### GIVEN TEXT
== Segment start ==

And so it goes – these thoughts and emotions leaving me to wonder, what the hell is going on?
Initially I thought the irritability, tears, and annoyances were the result of nicotine withdrawal. But months later nicotine long gone – the emotions linger.
Unprovoked anger bursting onto the scene; rapidly spewing profanities as if I were the target of a Tourette’s attack.
Things people say, don’t say, movies, songs and yes even television commercials bring about tears. Folgers and Hallmark frequently elicit syrupy eyes.
I am not bothered merely by anger and tears, but the magnification of all negative thoughts and feelings as they relate to my sensitivities, insecurities, and inadequacies.
The symptoms began innocently enough – a warm flushed feeling that occurred inwardly, rising evenly – something between a whish and a whirl, depending upon the day. At first I was ecstatic for in my mind this meant the curse of Eve would soon be lifted.
Regretfully the curse has not yet departed, but persistently putters about able to unleash an array of rainmakers causing others to wonder;
Has she lost her mind?
Rest assured – I have not – I am merely beginning a new journey down perimenopausal road. Care to walk with me?
A year and a half later and I find many of these symptoms are still very much alive. Although I have gotten better at managing the anger outbursts, the tears – well they still come and do so pretty much out of nowhere. To say I am frequently blind-sided by the tears would be an understatement. Oh how I long for these things to simmer down.

== Segment end ==

### PROVIDED DATA
== Segment start ==

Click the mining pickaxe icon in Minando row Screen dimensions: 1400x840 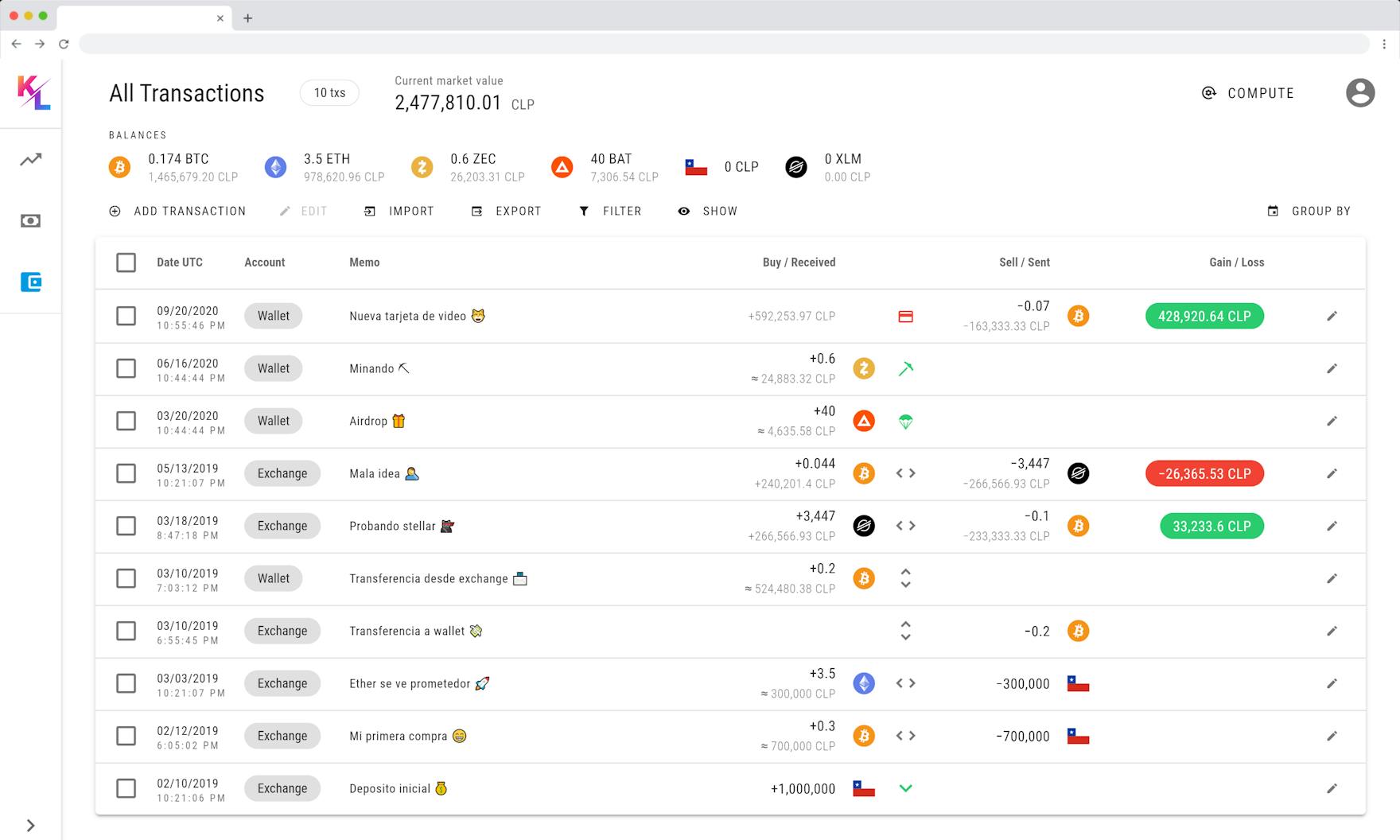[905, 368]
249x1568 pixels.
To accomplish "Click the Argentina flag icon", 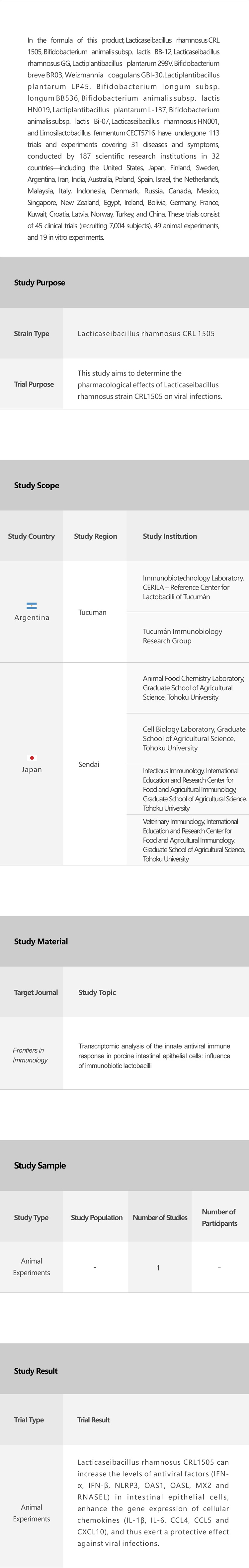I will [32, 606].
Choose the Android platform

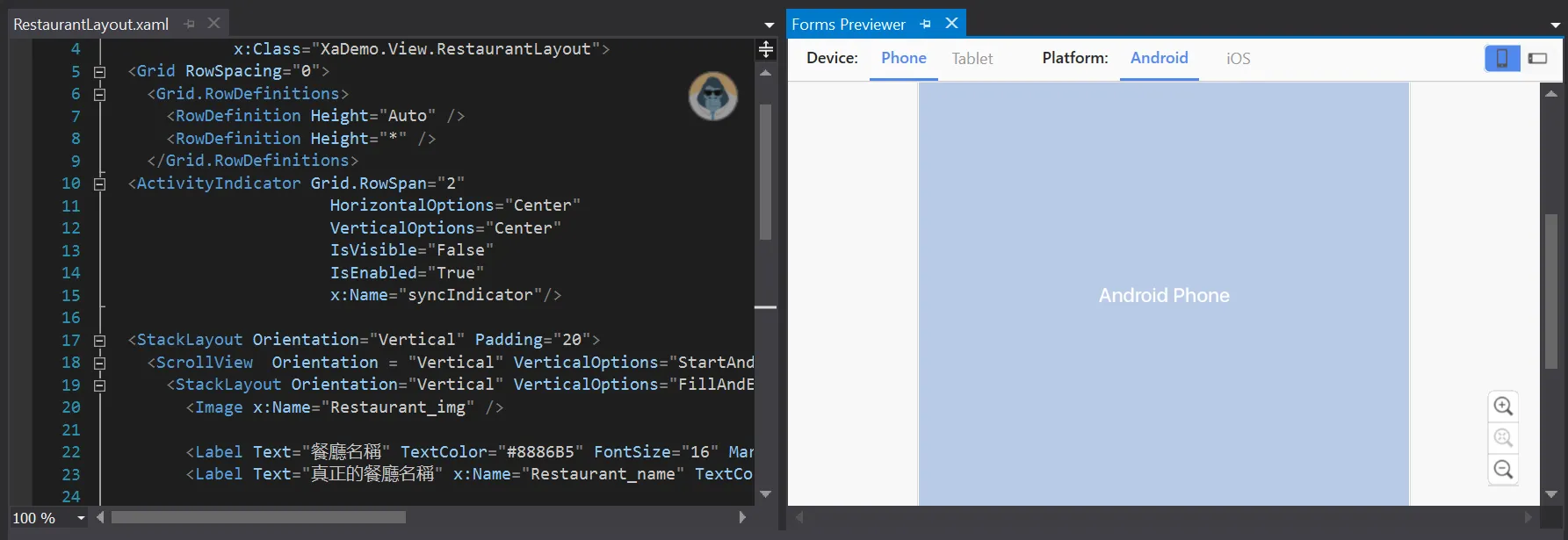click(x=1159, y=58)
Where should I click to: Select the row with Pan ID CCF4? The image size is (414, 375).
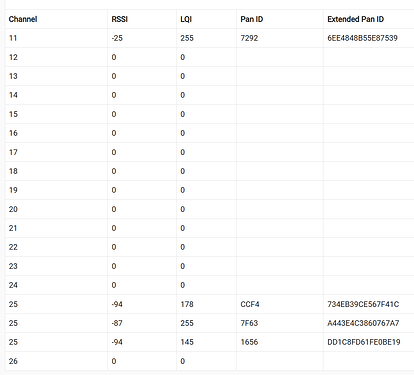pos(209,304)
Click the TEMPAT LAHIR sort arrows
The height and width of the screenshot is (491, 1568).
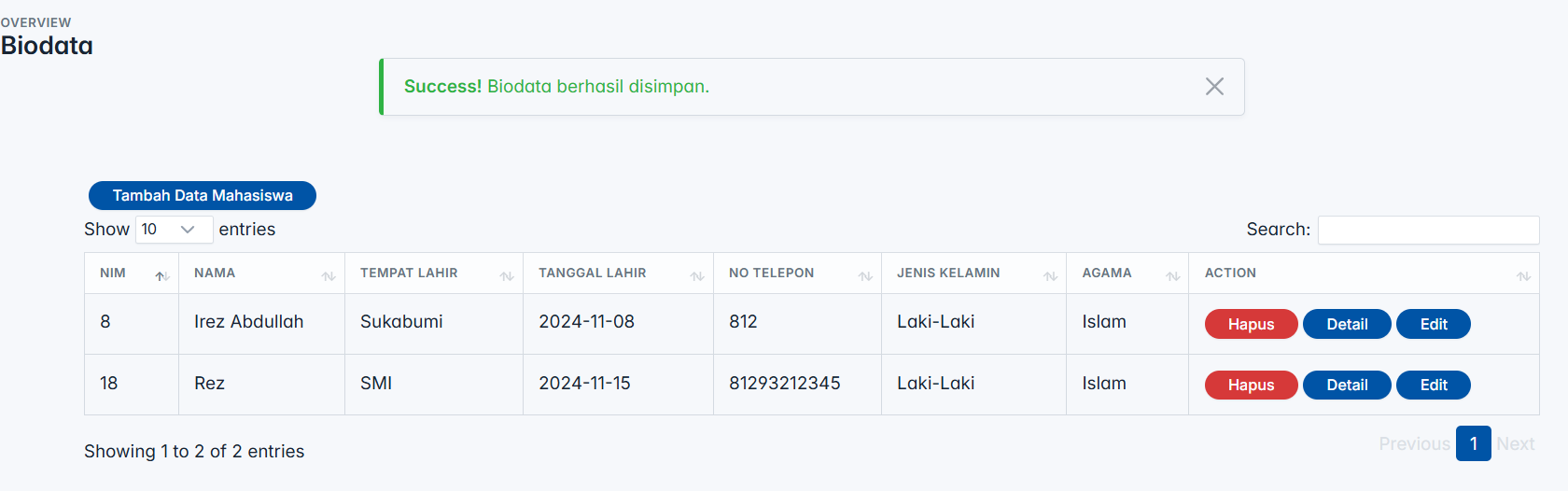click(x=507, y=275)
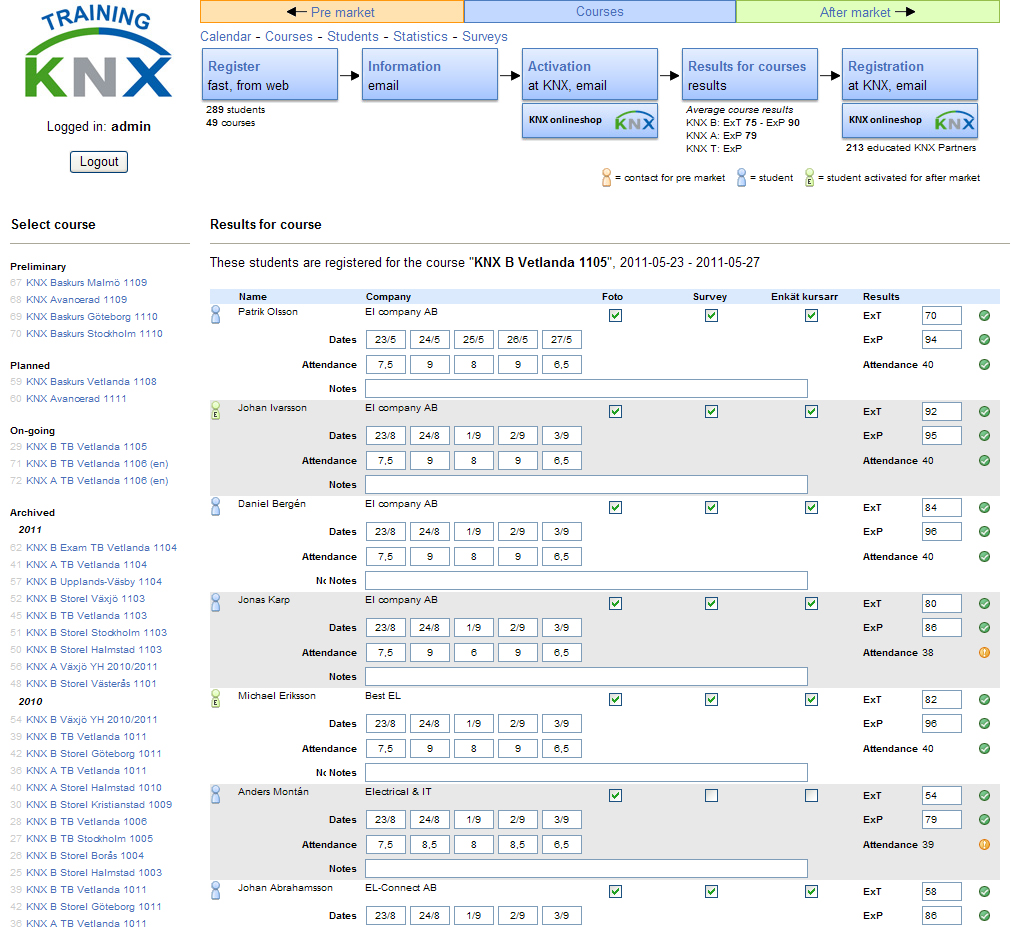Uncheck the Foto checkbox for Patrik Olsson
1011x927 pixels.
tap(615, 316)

== Segment end ==

### EXPLORE THE MATERIAL
1. Quote the perimenopause post between "Things people say, don’t" and "insecurities, and inadequacies.", inclusive.
2. Do these statements agree with the perimenopause post? Answer yes or no for each, quoting the words that decide it. (a) The writer at first blamed the irritability and tears on nicotine withdrawal. (b) Television commercials never bring the writer to tears. (c) A year and a half later, the writer has gotten better at managing the anger outbursts.
The material plays no part here.

### ANSWERS TO THE EXERCISE
1.
Things people say, don’t say, movies, songs and yes even television commercials bring about tears. Folgers and Hallmark frequently elicit syrupy eyes.
I am not bothered merely by anger and tears, but the magnification of all negative thoughts and feelings as they relate to my sensitivities, insecurities, and inadequacies.

2.
(a) Yes: "Initially I thought the irritability, tears, and annoyances were the result of nicotine withdrawal."
(b) No: "movies, songs and yes even television commercials bring about tears."
(c) Yes: "Although I have gotten better at managing the anger outbursts"